5 p.m. Take another shower. I want to be refreshed and present for my daughter when she comes home from day care. I decide to cook dinner; I roast a chicken and some root vegetables.
6 p.m. We sit for a family dinner. My husband and I barely look at each other.
8 p.m. I get into bed and take a sleep gummy. Pray for some rest.
11 p.m. My husband comes into bed and I wake up, pissed off. I’m such a light sleeper and will never be able to sleep now.
8 a.m. It’s the weekend. Taking my daughter to ballet. On my way out the door, I ask my husband if we should get a babysitter tonight so we can go to dinner and talk. He says “sure” with zero enthusiasm.
9 a.m. I see some mom friends at ballet. I’m always kind of searching for a mom friend who also hates her husband on the level I do, but for the most part it seems like they’re all pretty happy in their marriages. The worst is the wife who’s like: “He goes down on me forever and I totally forgive him for being such an asshole.” Ugh. My husband sucks at going down on me. I took it off the table after our first six months together.
1 p.m. My daughter is napping, so I make a dinner reservation and try to get a babysitter. I find someone. She reminds me that she’s $25 an hour. Great.
6:30 p.m. We’re at dinner. We can barely look at each other. I remember George, and he just feels like the most insignificant part of the problem right now. I don’t even think my husband needs to know about it.
8 p.m. We’re talking. It feels productive. We decide that we do need to separate. We’re also going to start couples therapy.
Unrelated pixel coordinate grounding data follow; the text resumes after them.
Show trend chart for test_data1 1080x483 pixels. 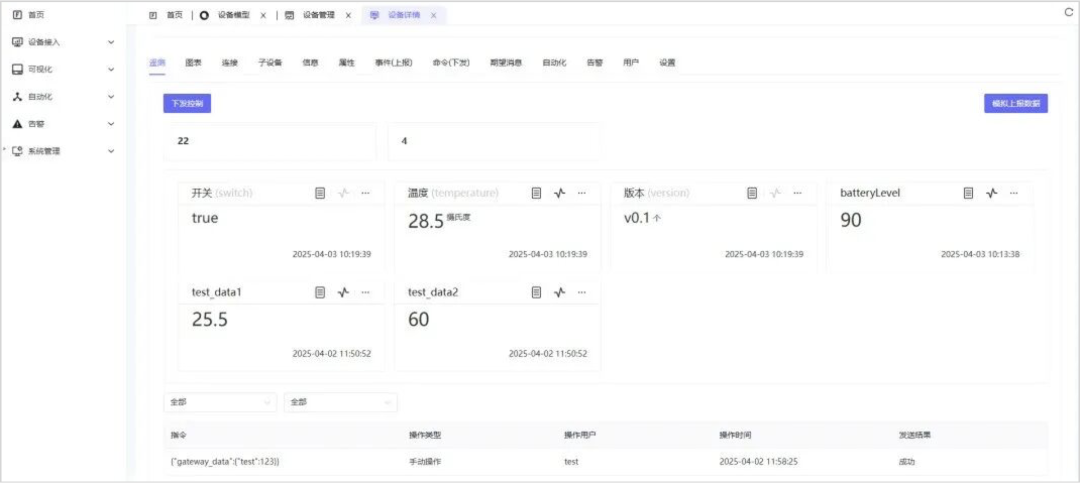(x=343, y=292)
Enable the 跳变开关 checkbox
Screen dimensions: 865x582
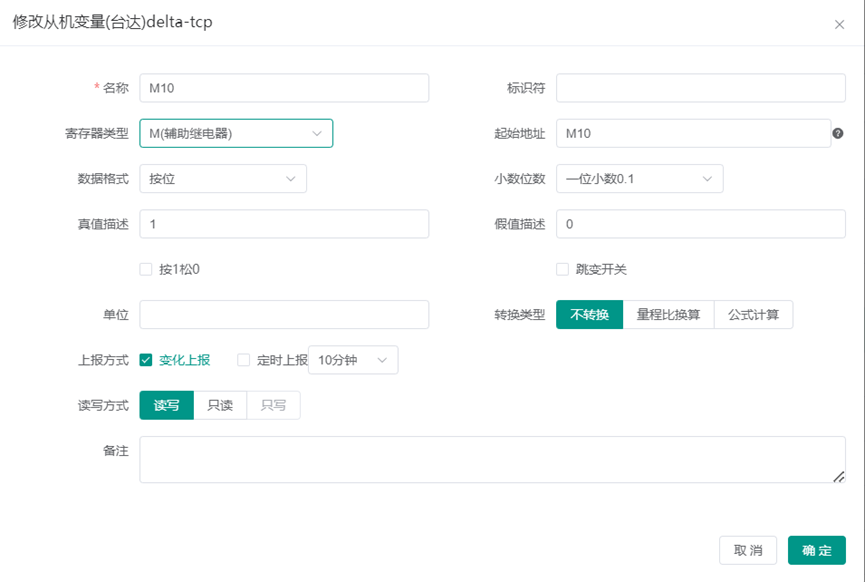[562, 269]
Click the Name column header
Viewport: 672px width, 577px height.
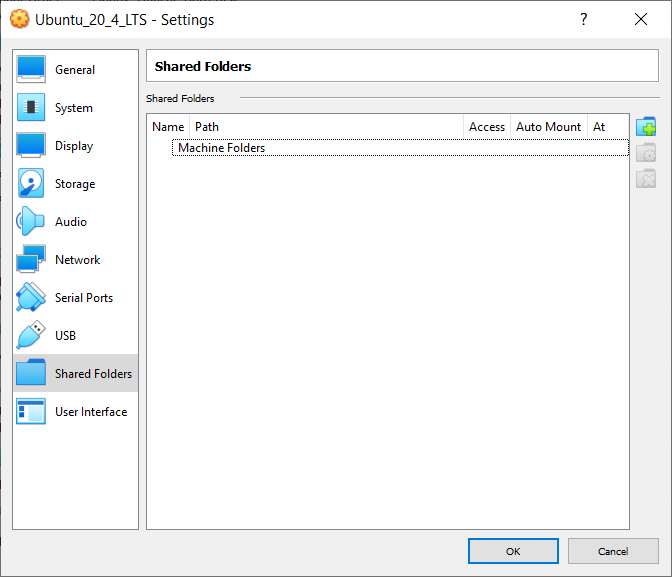coord(168,127)
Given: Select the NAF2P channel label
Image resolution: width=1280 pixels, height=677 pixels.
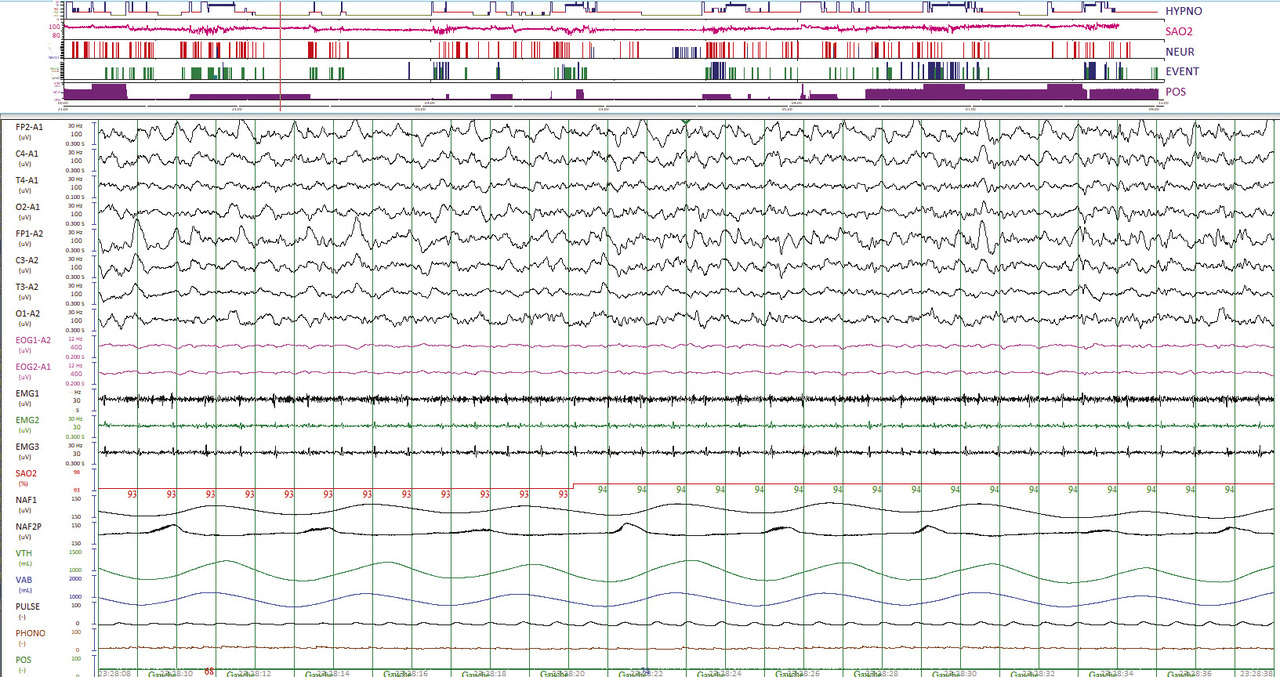Looking at the screenshot, I should click(x=29, y=526).
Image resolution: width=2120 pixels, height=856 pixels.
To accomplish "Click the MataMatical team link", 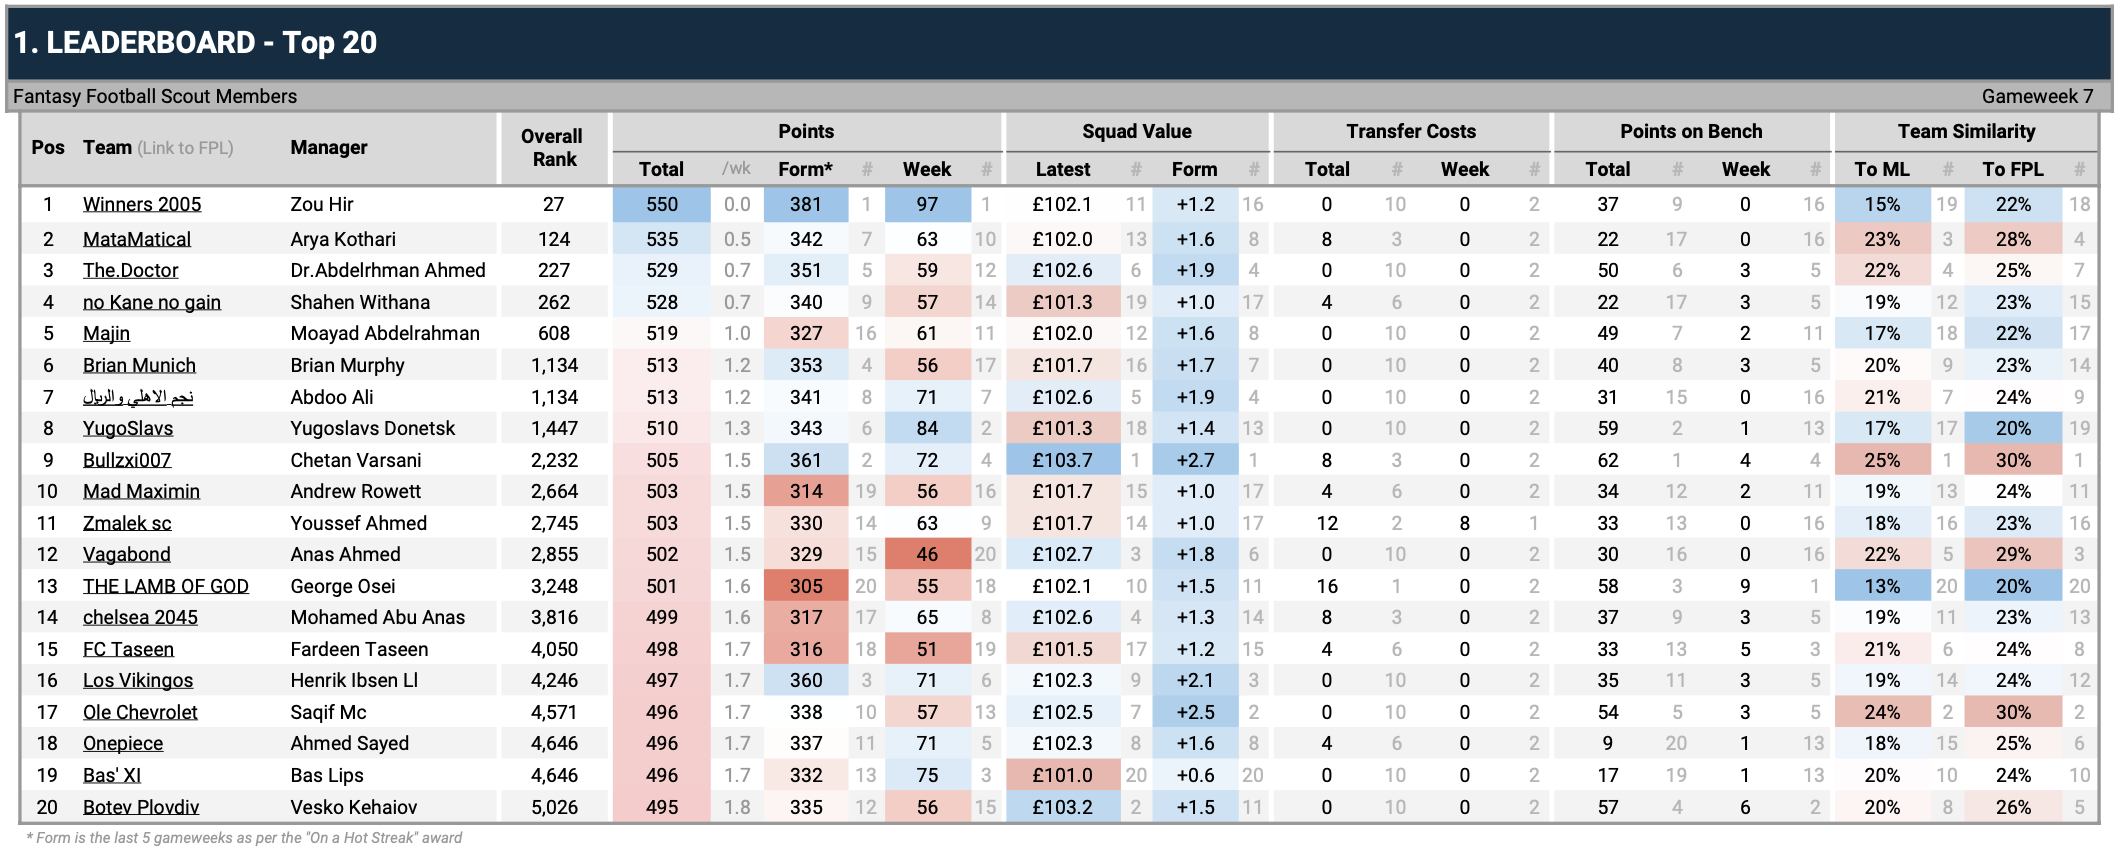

It feels like we are handling this like mature adults, but I also feel sort of numb about everything.
10 a.m. Weird morning. My husband and I are getting along really well. Our daughter is being cuter than ever. We get ready for one of her kid friend’s birthday parties and decide to go together. Normally, we take turns with this stuff. It feels like we want to treasure these last days of the three of us.
1 p.m. While my daughter naps in her stroller, we get lunch. We hold hands across the table, which hasn’t happened in years. Again, it’s like, we know these are our last days.
3 p.m. At the party. I see my husband texting from across the room. He’s kind of smiling as he texts. It occurs to me for the first time that he might have a George scenario too. I realize I’m not mad about it. Just resigned.
7 p.m. Put my daughter to bed. My husband is watching sports in the living room. I go to our room and numb out to reality TV. I feel anxious about everything. I tell myself again and again I’m doing the right thing. I really hope I am.
The Sex Diaries column, which began in 2007, is the basis of a new docuseries on HBO.